© TuS Vinnhorst Handball

Erste Herren | 11. November 2019

Am Ende reicht es leider nicht

Erneut gehen beim Schlusspfiff die Köpfe runter. Erneut sah es lange Zeit ganz anders aus. Der TuS hat sein Auswärtsspiel beim TSV Altenholz mit 27:26 (12:17) verloren. Dabei zeigte die Mannschaft über weite Strecken eine gute Partie, verspielte aber erneut einen großen Vorsprung.

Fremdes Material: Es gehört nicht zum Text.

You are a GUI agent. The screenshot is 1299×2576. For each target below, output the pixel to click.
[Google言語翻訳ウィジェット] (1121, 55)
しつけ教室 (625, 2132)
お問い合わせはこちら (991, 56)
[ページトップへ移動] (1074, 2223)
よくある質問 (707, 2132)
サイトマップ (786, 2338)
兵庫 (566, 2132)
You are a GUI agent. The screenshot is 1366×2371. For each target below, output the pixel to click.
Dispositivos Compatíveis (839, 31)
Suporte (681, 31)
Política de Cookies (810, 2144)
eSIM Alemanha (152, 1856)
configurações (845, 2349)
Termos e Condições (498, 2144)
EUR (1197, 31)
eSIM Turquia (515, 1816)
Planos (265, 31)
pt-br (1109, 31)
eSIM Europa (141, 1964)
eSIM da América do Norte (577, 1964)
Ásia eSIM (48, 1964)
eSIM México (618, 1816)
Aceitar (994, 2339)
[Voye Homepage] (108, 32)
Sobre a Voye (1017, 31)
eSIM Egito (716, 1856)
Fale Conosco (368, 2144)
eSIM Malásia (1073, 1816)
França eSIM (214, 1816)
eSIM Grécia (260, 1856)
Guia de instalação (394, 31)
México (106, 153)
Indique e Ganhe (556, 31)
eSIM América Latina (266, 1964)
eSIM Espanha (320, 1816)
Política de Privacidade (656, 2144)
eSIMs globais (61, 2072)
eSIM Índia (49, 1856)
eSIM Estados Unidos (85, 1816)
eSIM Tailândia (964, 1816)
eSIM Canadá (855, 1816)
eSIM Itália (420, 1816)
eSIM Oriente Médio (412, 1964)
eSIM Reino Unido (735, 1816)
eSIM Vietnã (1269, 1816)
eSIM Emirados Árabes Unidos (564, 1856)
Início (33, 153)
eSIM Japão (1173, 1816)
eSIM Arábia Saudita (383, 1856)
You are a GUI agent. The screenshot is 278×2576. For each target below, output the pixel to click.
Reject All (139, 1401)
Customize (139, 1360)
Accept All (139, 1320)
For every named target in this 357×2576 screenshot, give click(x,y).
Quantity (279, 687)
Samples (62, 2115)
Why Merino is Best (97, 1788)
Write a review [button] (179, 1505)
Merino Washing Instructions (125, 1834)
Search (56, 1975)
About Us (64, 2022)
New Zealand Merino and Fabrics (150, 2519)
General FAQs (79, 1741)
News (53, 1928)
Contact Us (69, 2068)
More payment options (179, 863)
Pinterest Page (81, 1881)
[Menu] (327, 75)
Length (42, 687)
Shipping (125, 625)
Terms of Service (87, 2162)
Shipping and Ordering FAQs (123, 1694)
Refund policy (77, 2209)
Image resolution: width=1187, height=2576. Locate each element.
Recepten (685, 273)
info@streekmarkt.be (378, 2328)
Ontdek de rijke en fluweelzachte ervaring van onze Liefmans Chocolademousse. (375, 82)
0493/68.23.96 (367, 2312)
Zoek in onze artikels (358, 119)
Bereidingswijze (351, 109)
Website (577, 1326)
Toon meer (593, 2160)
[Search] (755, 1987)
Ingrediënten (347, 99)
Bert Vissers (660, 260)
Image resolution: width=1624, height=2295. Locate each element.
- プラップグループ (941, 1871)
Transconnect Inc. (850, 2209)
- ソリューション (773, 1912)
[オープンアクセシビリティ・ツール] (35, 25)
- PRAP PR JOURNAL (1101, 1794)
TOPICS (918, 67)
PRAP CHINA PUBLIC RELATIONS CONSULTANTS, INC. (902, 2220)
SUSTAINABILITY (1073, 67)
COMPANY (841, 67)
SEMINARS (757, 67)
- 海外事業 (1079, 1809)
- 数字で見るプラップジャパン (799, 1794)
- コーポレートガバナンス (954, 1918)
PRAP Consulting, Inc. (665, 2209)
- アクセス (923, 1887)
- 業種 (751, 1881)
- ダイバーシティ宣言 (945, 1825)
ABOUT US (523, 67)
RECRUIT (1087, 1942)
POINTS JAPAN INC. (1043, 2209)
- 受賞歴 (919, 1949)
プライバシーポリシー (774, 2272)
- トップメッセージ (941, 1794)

Nach dem Unentschieden im Kanalderby gegen den HSV Hannover starteten die Rot-Blauen hochmotiviert ins Auswärtsspiel beim Tabellennachbarn aus dem Kieler Umland, überstand sogar eine Phase in doppelter Unterzahl relativ schadlos und setzte sich anschließend nach elf Minuten erstmals auf 6:9 ab. In der Folge gewann man immer mehr die Kontrolle über das Spiel und der überragende Tim Otto erzielte von der 22. Bis zur 25. Minute drei Treffer in Folge zum 15:9. Den Vorsprung gab Vinnhorst bis zur Pause nicht mehr aus der Hand. Mit 12:17 ging es in die Kabinen, einziger Wehrmutstropfen: Beide Innenblockspieler Jonas Borgmann und Florian Freitag hatten jeweils zweimal zwei Strafminuten erhalten, die zumindest teilweise diskutabel waren.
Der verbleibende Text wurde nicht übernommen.